Cumulative probabilities do not exist in reality. Like in numerology, you can add values all you want and you can asign numbers to each event and add them to succesive events with impecable correctness. But no matter what magical number or fraction you vest a box with, EACH event is unique. And when you have two boxes -one $$ inside, or Two hands -one conceiling a coin, it does not matter if your additions suggest one of the two boxes seems "anointed", or if the coin on one's closed hand was used for XXX many commercial transactions before. There is a factual 1:2 probability for that specific event.

Scientists, industry, commerce and financial institutions do not use this math game. Ask yourself why.

What you are saying is that there are two identical boxes but one is more identical than the other.

VM44

There is a hidden assumption in this game. It is assumed that if you make a correct initial guess (but you don't know it yet), then either one of the two incorrect choices will be revealed to you with equal probability, that is 1/2.

This is an important thing to keep in mind when analyzing the game.

--VM44

AlmostAtheist

>>The problem with this is that this method assumes and accepts cumulative probabilities as a fact.

Gerard, this is just not true. I know this is a weird problem with a solution that doesn't seem right initially, but it has absolutely nothing to do with cumulative probability.

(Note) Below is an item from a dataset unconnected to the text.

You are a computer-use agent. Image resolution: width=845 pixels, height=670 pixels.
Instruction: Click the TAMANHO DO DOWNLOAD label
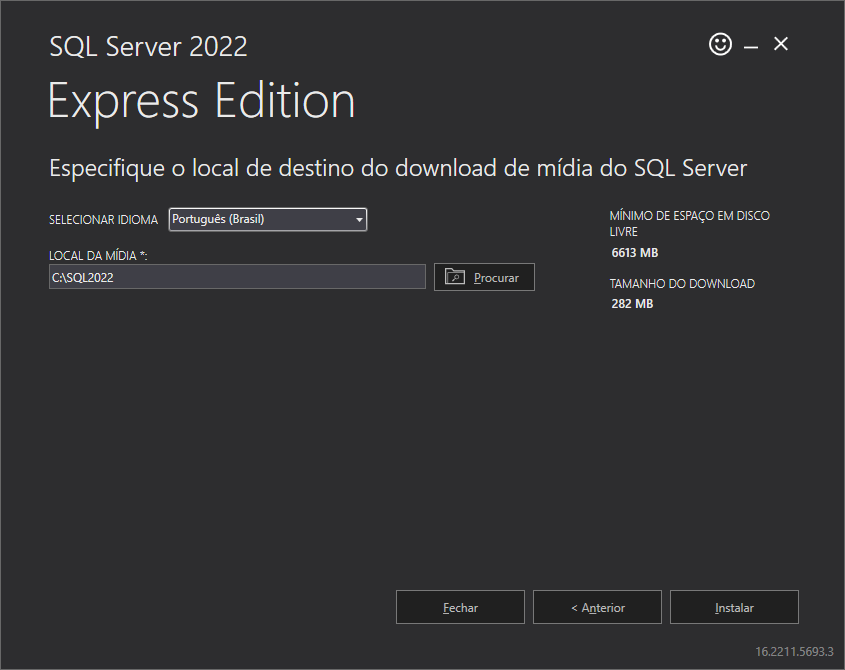[682, 284]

The fact is, you could play it a million times, refuse to switch choices each and every time, and STILL win the money every time. That's exactly because the odds of something happening don't "accumulate" with each opportunity they have to occur. Just like you can roll a six on a die a thousand times in a row. It isn't likely, but it's definitely possible.

None of that has anything to do with the problem. The problem is, do you increase your odds of winning the cash, decrease them, or have no effect on them, by switching your original box choice after one of the empty boxes is revealed. The answer has nothing to do with which box you originally chose, is not impacted by who made the decision, or that they were aware of having made the choice.

Please go back up a post or two and read what I wrote about the boxes being split into two sets. It's a simple choice between two chances to be right, or just one. By taking two chances at it (i.e., switching your choice) you double your odds. You may still lose, but you have better odds.

Just to nail it down completely, here is a web page that lets you actually play the game and see how it would play out: http://people.hofstra.edu/staff/steven_r_costenoble/MontyHall/MontyHallSim.html

Dave

Navigator

I agree with Gerard. Although the first choice odds were 1/3, the opening of the empty box changed those odds. They are now 50/50. Switching does not improve those odds. In flipping a coin it doesn't matter whether you flip once or 100 times, the odds on the next flip is still 50/50. The coin doesn't remember past results.

AlmostAtheist

It occurred to me tonight that there is an even simpler way to look at this:

Imagine that after you selected one of the three boxes, I said, "I'll tell you what. You can keep the box you've chosen. OR, you can have BOTH of the other boxes. Which do you choose?" Obviously, getting to have TWO boxes is better than only having one. Since each has a 1/3rd chance of having the cash, you get 2/3 odds of getting the one with cash in it.

The opening of an empty box is a red herring. You knew from the start that at least one of those two boxes was empty -- I simply showed you which one it was. It doesn't change the fact that the two boxes you did NOT choose have twice the odds of holding the cash than the one box you DID choose. Whether I open one of them or not is irrelevant. When I open one and invite you to switch to the other, I am essentially giving you BOTH boxes in exchange for your original one.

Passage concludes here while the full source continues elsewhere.